PSA Reading Could Predict Post-Radiation Survival
Rising level in prostate cancer patients may call for more treatment,
study finds
By Robert Preidt
Wednesday, Nov. 4 (HealthDay News) -- Prostate cancer patients whose
prostate-specific antigen (PSA) levels rise within 18 months after radiotherapy
have an increased risk of death, say U.S. researchers.
Their study included more than 2,100 patients with clinically localized
prostate cancer who experienced biochemical failure (lowest PSA level plus 2
nanograms per milliliter) after treatment. The median interval between treatment
and biochemical failure was 35.2 months, but 19 percent of patients developed
biochemical failure at 18 months or less.
Five-year, cancer-specific survival for patients who developed biochemical
failure within 18 months was 69.5 percent, compared with 89.8 percent for those
who developed biochemical failure more than 18 months after treatment.
The study was to be presented Wednesday at the annual meeting of the American
Society for Radiation Oncology in Chicago.
"PSA is the gold standard for following prostate cancer patients after they
receive radiation or surgery. But we haven't known if having PSA rise sooner
means a patient has a greater danger of dying of prostate cancer, though it
seems logical," study leader Dr. Mark K. Buyyounouski, a radiation oncologist at
the Fox Chase Cancer Center in Philadelphia, said in a news release from the
center.
"Now we can use the simple criteria from this study, which is widely
available for anyone who has PSA testing, to identify men who have a greater
than 25 percent chance of dying from prostate cancer in the next five years.
That is huge. There is nothing else that can do that."
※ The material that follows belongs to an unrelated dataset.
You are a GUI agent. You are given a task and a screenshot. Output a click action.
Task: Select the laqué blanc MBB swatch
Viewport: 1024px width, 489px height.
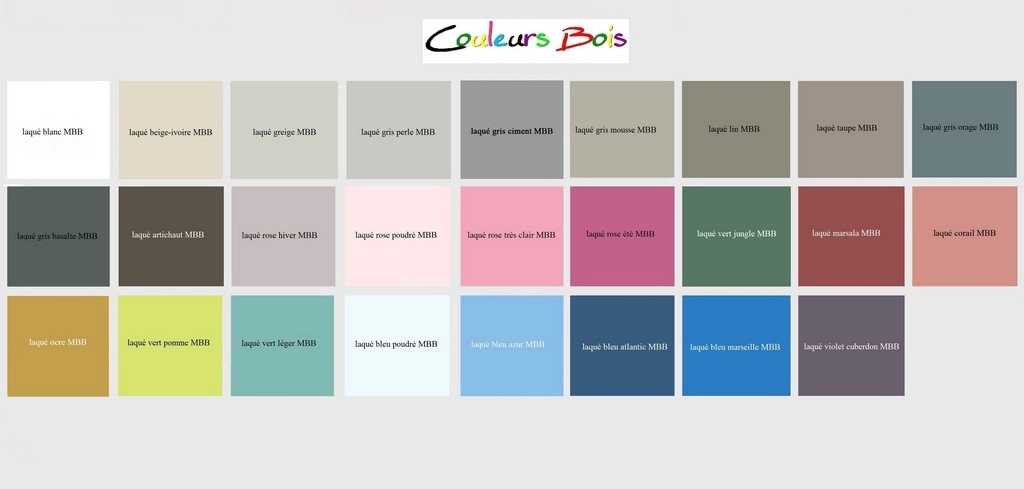point(58,130)

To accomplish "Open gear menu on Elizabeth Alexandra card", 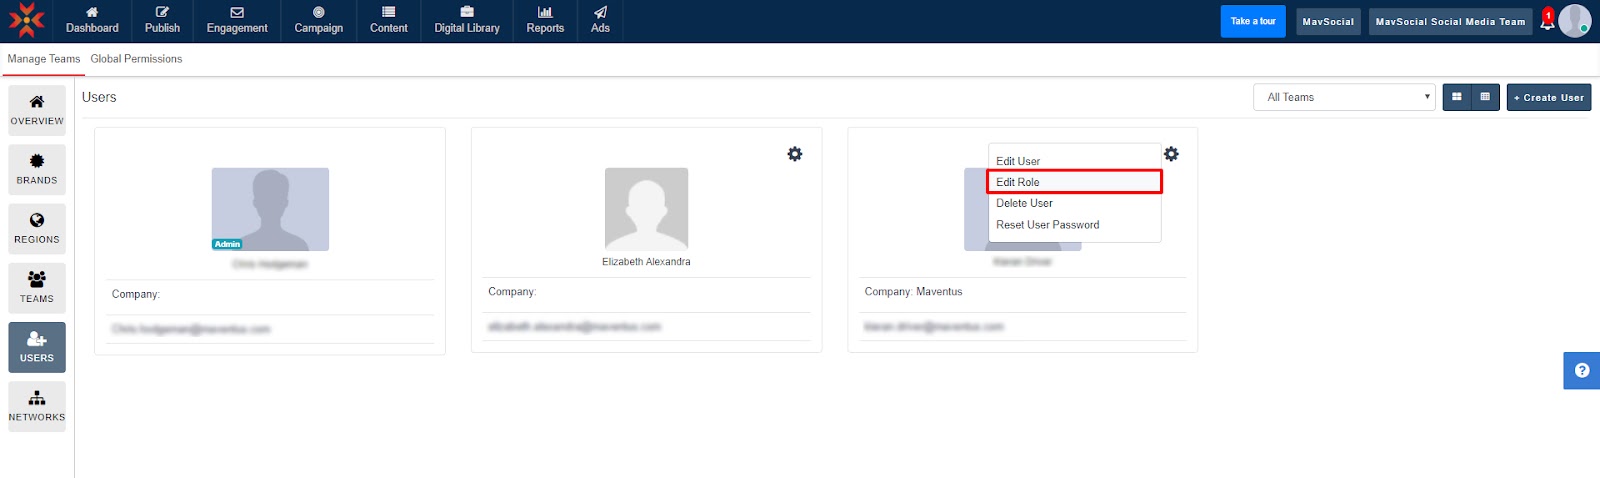I will tap(794, 154).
Currently, biochemical failure alone doesn't prompt treatment. Doctors
usually wait until a patient's PSA reaches a high level or there is some other
evidence of tumor spread.
This study suggests that treatment can begin "far sooner without waiting for
other signs or symptoms of prostate cancer," Buyyounouski said. "If a patient
has biochemical failure at 16 months, rather than wait and learn later that the
PSA is rising sharply and risk the development of distant metastasis, therapy
can be started sooner based on the increased risk of death."